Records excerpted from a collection

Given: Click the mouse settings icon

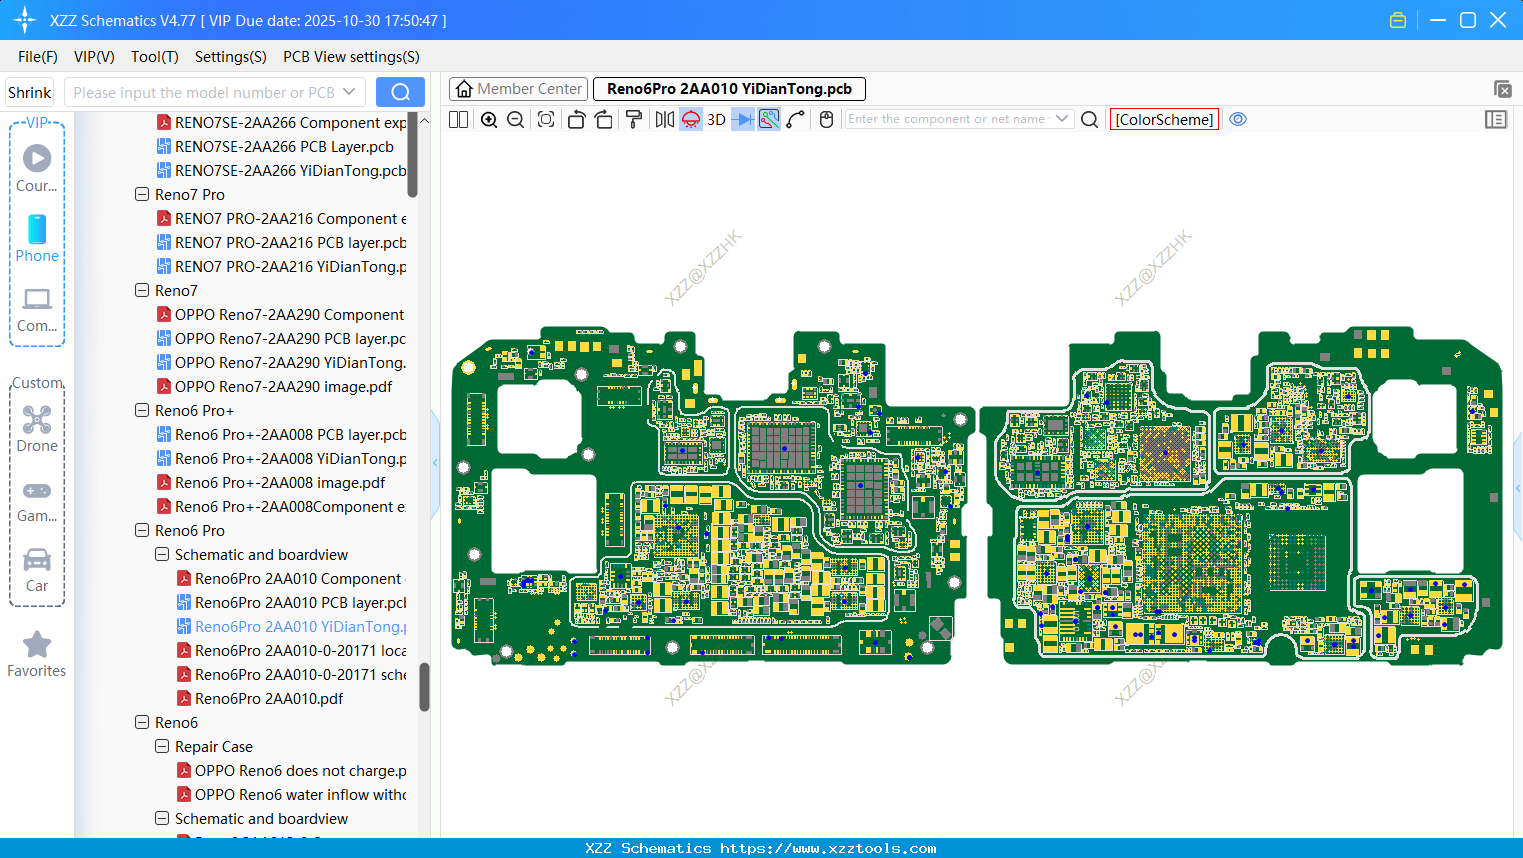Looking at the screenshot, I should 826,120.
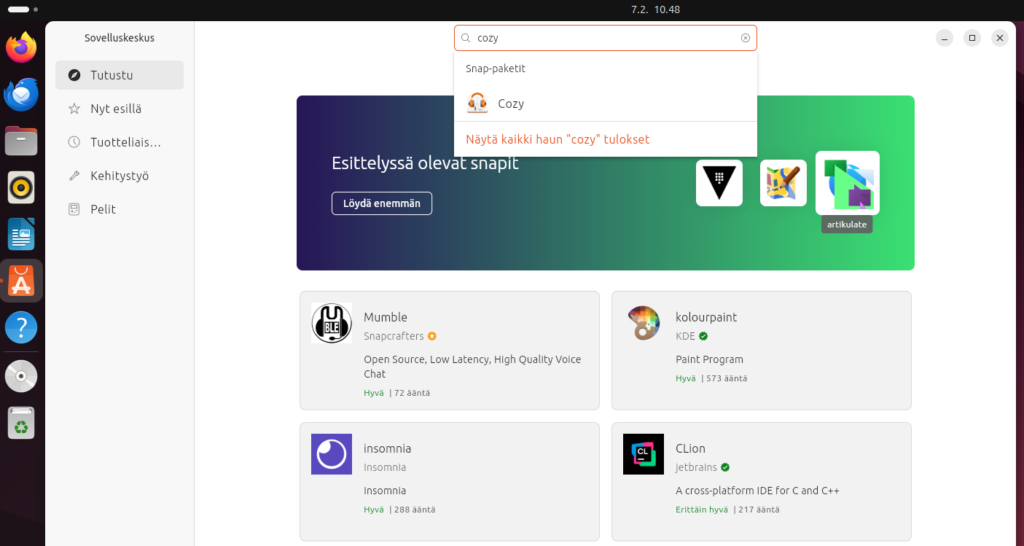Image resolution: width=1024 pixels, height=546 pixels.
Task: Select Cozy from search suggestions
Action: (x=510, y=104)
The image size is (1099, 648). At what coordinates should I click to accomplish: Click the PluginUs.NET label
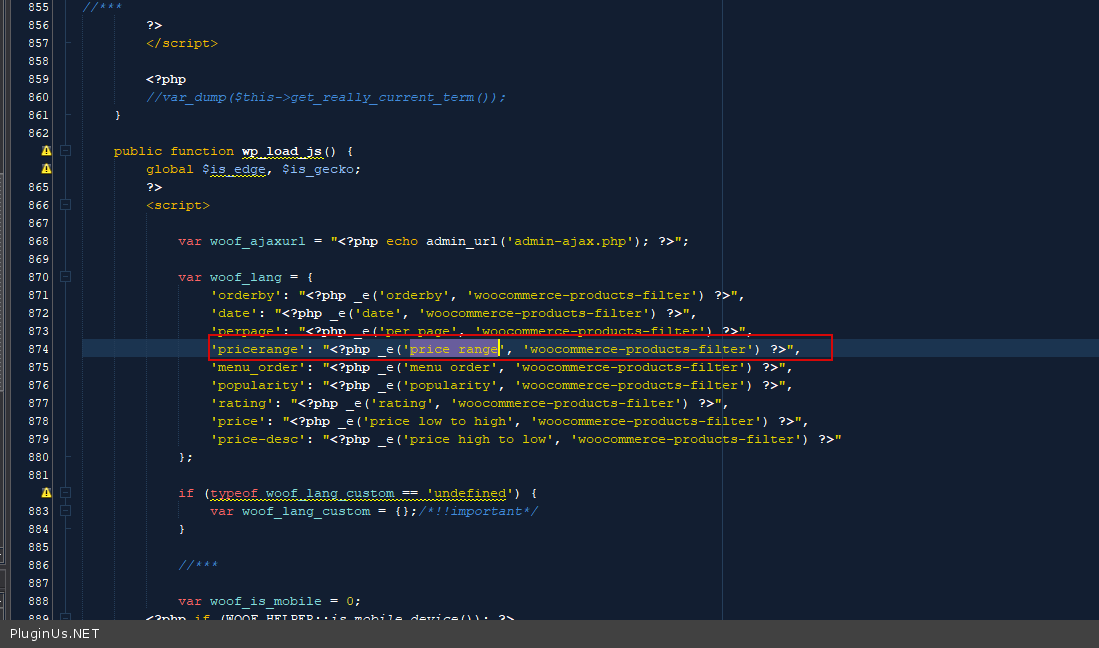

Description of the task
Give back every record exactly. Omit the pictures.

Response below
Given: Click the mouse settings icon

Looking at the screenshot, I should 826,120.
Image resolution: width=1024 pixels, height=546 pixels.
Task: Select Cozy from search suggestions
Action: (x=510, y=104)
The image size is (1099, 648). At what coordinates should I click to accomplish: Click the PluginUs.NET label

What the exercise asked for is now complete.